#### The task
All lines in the records that carry the string "computer" are to be shown.

#### Given information
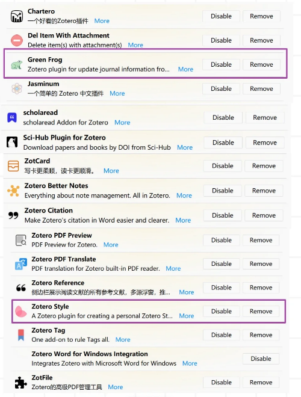Remove the Sci-Hub Plugin for Zotero
Screen dimensions: 301x397
point(265,143)
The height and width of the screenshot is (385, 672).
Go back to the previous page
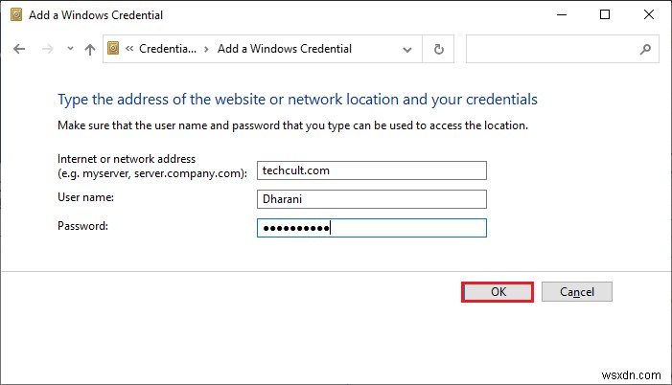click(20, 49)
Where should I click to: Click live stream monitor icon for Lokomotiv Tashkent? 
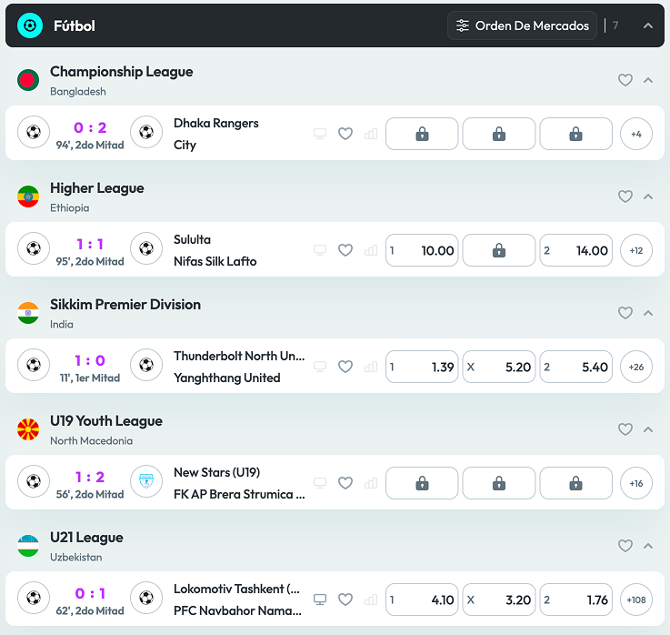point(319,600)
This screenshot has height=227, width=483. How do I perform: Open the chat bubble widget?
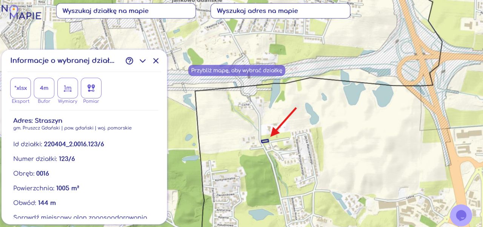tap(461, 215)
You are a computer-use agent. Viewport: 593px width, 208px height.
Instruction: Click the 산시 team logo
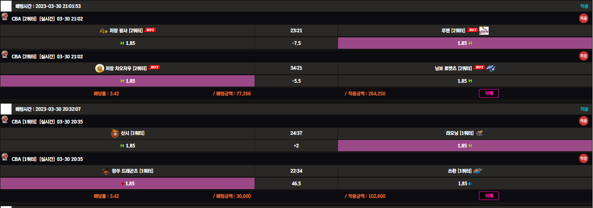click(114, 134)
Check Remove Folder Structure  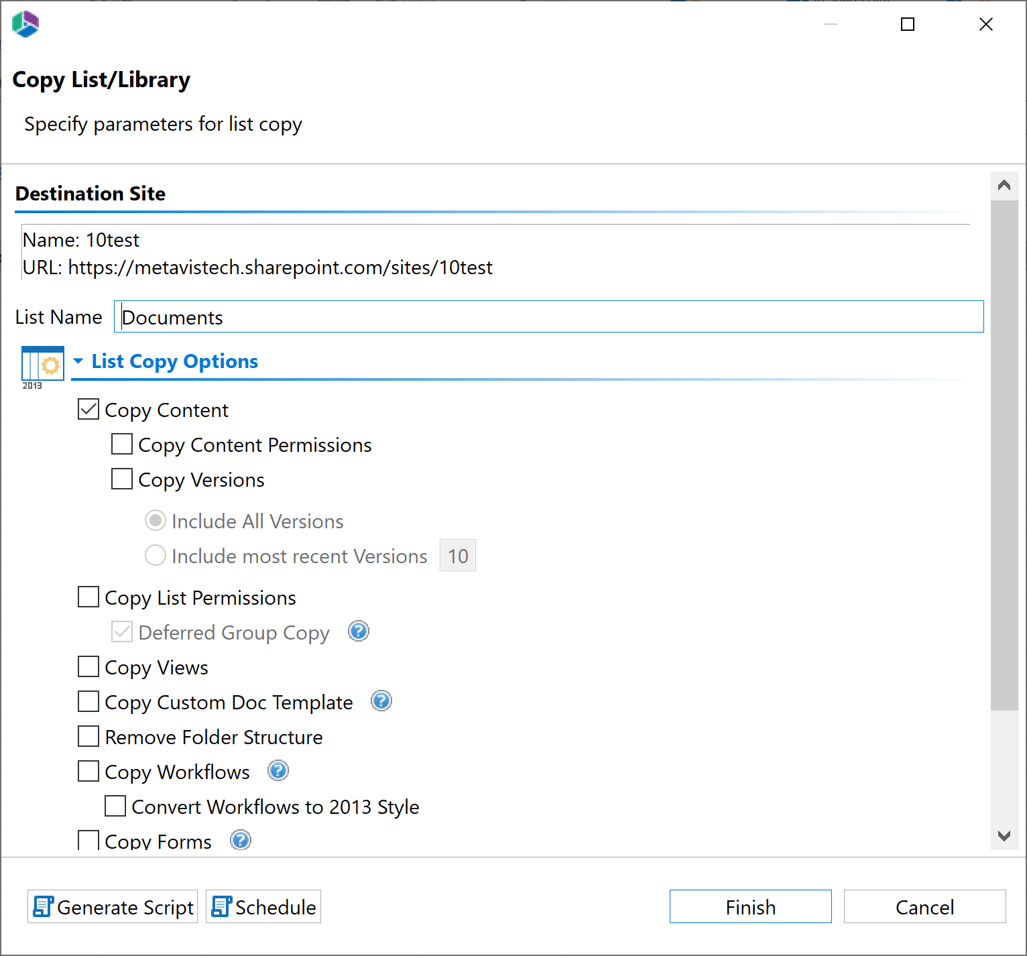coord(88,737)
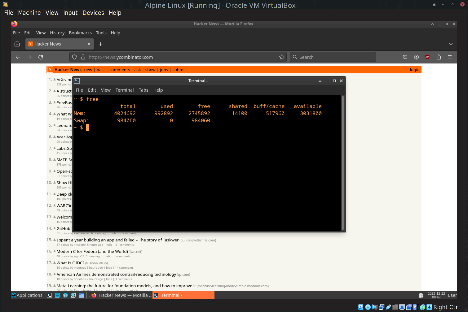
Task: Open the Applications menu in the panel
Action: pos(27,295)
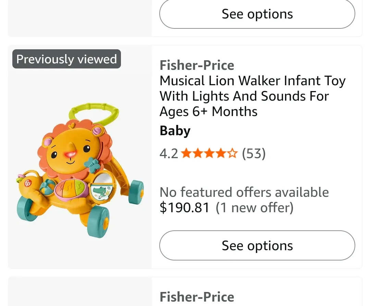Click the first filled orange rating star
Viewport: 370px width, 306px height.
tap(186, 154)
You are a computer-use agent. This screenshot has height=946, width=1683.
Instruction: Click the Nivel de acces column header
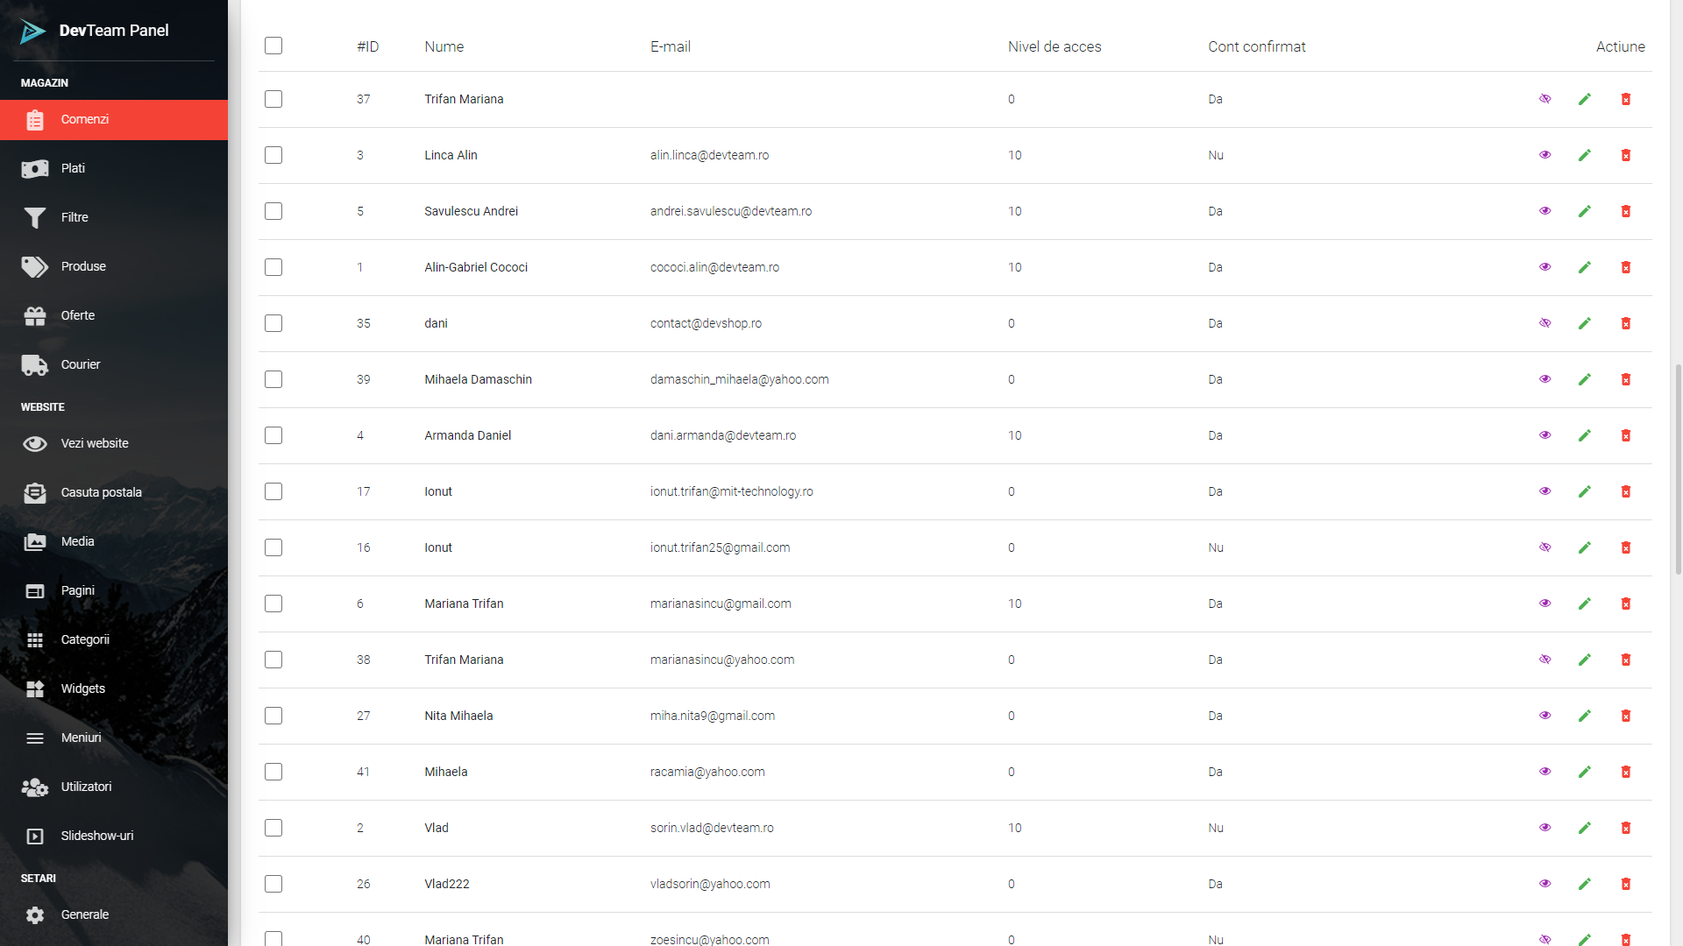[x=1055, y=46]
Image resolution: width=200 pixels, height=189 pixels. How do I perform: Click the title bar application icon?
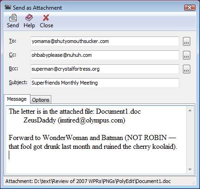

#### Output of the exercise
You are a computer-use agent. Viewport: 593px width, 208px height.
You are a computer-use agent. This screenshot has height=946, width=1683.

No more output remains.